--- TASK ITEM ---
Locate the word "label" in the data below, then copy every line that holds it.

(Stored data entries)
--- START ---

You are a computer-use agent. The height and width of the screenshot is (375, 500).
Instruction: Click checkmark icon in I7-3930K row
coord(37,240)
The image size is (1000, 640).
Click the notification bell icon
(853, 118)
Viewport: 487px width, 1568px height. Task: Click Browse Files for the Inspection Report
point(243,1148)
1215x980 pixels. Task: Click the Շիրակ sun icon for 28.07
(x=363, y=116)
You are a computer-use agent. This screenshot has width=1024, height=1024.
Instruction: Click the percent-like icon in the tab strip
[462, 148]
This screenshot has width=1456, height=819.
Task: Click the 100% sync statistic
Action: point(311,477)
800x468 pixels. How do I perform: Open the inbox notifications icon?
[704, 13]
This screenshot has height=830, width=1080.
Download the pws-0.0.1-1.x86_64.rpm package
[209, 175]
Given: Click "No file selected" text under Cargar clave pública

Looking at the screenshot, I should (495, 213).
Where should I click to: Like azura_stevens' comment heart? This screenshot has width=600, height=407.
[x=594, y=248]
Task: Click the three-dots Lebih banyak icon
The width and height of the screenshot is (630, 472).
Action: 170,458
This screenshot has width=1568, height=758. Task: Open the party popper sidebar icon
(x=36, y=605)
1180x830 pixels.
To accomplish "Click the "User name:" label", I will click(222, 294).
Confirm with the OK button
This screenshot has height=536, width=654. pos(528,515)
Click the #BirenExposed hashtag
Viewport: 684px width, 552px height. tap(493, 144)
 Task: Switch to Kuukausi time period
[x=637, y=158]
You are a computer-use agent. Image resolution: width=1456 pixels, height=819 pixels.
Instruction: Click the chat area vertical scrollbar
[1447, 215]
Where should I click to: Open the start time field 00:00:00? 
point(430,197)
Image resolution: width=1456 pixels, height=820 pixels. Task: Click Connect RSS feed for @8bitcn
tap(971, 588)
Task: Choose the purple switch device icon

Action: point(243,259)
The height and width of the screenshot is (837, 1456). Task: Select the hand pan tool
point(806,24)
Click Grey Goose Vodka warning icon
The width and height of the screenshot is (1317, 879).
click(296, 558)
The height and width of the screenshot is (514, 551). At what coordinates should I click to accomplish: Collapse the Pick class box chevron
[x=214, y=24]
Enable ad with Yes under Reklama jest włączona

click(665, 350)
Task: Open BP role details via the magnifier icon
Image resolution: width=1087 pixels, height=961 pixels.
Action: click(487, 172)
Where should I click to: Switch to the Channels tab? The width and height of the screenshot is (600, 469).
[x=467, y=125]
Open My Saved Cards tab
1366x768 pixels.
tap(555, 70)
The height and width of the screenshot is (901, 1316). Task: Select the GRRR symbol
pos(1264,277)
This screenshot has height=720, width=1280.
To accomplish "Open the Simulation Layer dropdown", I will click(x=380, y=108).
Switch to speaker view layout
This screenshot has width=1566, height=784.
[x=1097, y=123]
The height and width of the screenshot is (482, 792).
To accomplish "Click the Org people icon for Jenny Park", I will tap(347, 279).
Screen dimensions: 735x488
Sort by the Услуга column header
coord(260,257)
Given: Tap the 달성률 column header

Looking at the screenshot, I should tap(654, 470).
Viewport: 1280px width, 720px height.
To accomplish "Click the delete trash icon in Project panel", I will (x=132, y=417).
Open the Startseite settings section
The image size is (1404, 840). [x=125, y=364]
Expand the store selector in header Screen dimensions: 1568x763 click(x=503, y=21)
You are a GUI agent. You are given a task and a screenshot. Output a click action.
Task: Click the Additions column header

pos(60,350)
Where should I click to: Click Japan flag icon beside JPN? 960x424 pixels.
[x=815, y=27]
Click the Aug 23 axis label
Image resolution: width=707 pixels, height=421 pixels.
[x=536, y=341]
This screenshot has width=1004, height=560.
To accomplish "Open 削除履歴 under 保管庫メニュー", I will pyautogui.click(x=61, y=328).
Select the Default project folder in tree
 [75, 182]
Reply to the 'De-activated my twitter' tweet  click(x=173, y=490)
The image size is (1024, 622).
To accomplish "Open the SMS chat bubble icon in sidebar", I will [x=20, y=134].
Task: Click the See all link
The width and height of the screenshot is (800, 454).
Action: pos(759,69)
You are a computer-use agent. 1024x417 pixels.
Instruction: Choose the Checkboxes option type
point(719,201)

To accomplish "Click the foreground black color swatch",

--- END ---

--- WRITTEN RESPONSE ---
To accomplish "Click the "User name:" label", I will click(222, 294).
Click the Aug 23 axis label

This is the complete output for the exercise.